Different types of deployable trusses, that is, trusses which can expand from folded to unfolded, or deployed, configurations, as well as varying arrangements for folding the truss members, have been developed. In some cases, the structural integrity of the truss, rather than compactness, has been emphasized, resulting in large, heavy truss members. The overall size of such a truss once it deploys is therefore kept relatively small due to size and weight limitations of the launch vehicle. Correspondingly, the size of the solar array supported by the truss is also relatively small making it difficult to justify the high cost of launching the truss into space.

On the other hand, efforts at minimizing the folded size of deployable trusses in order to meet the launch vehicle size limitation while maintaining the large deployed size of the trusses have sometimes resulted in structural deficiencies when the trusses are deployed. Deficiencies in three structural areas are of concern: bending stiffness, torsional stiffness and thermal stability. Ideally, each should be maximized when the truss is deployed in order to provide a stable, long-life platform for solar panels or other components supported by the truss. One means of maximizing bending stiffness and torsional stiffness is by increasing the size of the truss relative to the size of the solar panels it supports. For example, increasing the height of a truss in a direction normal to the surface of the solar panel it supports would correspondingly increase the bending stiffness and torsional stiffness of the truss-panel structure. Also, a taller truss improves the thermal stability of the truss, that is, the resistance of the truss to deflection caused by differences in temperature between different members of the truss. The greater the distance between two parallel members of the truss which are subject to differing temperatures, the less will be the deflection caused by the temperature differential. Yet modifying current deployable truss designs by increasing the height of the truss would result in the folded truss being larger than originally designed and therefore perhaps too large to fit in a launch vehicle.

**Stored data**:
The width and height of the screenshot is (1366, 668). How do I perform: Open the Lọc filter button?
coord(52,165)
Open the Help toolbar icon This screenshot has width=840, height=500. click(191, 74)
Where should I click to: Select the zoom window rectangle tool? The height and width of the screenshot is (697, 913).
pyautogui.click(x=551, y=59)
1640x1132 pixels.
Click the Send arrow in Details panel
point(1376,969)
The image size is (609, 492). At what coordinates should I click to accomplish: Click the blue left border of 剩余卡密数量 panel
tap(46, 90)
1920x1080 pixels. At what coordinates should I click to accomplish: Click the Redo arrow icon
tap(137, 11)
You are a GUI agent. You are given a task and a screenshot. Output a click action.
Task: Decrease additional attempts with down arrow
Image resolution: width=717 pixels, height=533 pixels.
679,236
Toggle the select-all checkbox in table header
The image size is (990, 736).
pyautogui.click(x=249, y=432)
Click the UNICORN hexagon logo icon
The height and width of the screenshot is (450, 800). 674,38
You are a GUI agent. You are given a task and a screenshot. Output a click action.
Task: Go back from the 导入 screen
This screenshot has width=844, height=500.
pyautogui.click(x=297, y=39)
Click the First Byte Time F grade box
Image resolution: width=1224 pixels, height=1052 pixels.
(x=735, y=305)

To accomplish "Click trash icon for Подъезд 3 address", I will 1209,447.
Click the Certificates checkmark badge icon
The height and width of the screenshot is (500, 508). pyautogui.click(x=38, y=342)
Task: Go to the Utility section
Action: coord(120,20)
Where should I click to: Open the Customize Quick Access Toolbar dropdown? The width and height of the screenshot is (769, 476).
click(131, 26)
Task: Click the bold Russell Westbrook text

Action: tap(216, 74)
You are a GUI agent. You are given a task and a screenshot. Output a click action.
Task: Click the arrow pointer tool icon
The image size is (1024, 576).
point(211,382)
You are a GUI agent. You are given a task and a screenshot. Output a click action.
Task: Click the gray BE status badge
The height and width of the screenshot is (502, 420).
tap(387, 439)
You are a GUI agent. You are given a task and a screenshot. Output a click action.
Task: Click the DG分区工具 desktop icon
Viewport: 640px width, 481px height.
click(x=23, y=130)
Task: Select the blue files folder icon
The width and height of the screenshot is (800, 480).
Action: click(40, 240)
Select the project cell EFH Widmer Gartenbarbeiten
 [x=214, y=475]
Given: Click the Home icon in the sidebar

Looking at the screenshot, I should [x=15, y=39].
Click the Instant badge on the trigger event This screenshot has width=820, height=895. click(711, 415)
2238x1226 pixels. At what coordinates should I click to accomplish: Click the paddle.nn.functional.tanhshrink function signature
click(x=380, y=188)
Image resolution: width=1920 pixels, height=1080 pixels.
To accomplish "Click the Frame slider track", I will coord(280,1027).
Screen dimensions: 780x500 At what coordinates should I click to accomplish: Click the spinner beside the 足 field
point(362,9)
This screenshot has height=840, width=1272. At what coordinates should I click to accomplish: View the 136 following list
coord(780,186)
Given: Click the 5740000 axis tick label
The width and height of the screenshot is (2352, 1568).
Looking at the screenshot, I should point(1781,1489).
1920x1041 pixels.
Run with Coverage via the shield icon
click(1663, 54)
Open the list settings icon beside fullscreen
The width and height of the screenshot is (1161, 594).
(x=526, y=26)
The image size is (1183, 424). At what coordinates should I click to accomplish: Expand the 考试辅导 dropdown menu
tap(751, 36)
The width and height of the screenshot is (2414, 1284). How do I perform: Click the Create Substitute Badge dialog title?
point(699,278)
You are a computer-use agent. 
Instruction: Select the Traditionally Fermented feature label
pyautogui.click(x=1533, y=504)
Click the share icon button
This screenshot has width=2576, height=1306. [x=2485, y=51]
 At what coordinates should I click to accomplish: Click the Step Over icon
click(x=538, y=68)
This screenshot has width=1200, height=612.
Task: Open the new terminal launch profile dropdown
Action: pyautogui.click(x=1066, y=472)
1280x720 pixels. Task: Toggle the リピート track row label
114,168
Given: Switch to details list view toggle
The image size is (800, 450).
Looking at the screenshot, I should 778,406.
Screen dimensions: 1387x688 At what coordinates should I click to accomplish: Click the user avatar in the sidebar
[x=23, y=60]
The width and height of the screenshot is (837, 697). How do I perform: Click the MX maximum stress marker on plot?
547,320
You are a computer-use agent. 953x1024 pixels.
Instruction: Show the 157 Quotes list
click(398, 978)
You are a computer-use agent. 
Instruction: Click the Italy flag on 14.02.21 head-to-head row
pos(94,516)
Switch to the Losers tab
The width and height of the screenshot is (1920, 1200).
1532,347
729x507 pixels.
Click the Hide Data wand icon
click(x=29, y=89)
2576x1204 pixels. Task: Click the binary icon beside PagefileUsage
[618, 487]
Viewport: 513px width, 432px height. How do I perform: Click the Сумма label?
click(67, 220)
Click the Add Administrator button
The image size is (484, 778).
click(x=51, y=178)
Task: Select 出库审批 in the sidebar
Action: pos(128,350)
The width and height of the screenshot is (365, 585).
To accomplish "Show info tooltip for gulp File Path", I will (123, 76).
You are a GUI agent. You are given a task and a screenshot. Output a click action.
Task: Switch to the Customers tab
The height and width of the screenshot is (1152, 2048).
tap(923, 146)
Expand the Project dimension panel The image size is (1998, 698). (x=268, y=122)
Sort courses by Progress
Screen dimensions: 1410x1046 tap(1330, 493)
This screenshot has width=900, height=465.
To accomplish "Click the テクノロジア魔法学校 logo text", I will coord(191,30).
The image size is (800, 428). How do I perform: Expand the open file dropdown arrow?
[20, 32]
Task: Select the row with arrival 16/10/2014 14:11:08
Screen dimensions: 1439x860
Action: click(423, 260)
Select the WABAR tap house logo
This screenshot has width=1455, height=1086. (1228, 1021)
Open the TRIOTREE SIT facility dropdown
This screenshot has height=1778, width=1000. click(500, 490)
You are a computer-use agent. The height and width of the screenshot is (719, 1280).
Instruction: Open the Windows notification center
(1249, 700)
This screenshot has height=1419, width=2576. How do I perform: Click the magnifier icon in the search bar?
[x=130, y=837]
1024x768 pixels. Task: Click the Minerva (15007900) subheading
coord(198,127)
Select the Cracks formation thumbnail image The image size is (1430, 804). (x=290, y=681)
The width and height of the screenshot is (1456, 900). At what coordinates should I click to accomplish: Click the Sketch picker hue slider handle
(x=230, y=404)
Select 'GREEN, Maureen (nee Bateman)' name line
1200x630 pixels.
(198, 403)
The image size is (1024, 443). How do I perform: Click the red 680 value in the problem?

**What you need to do**: Switch "truss members" to "structural members" and write out the deployable trusses passage from "Different types of" to "truss into space." with that change.

**Exercise output**:
Different types of deployable trusses, that is, trusses which can expand from folded to unfolded, or deployed, configurations, as well as varying arrangements for folding the structural members, have been developed. In some cases, the structural integrity of the truss, rather than compactness, has been emphasized, resulting in large, heavy structural members. The overall size of such a truss once it deploys is therefore kept relatively small due to size and weight limitations of the launch vehicle. Correspondingly, the size of the solar array supported by the truss is also relatively small making it difficult to justify the high cost of launching the truss into space.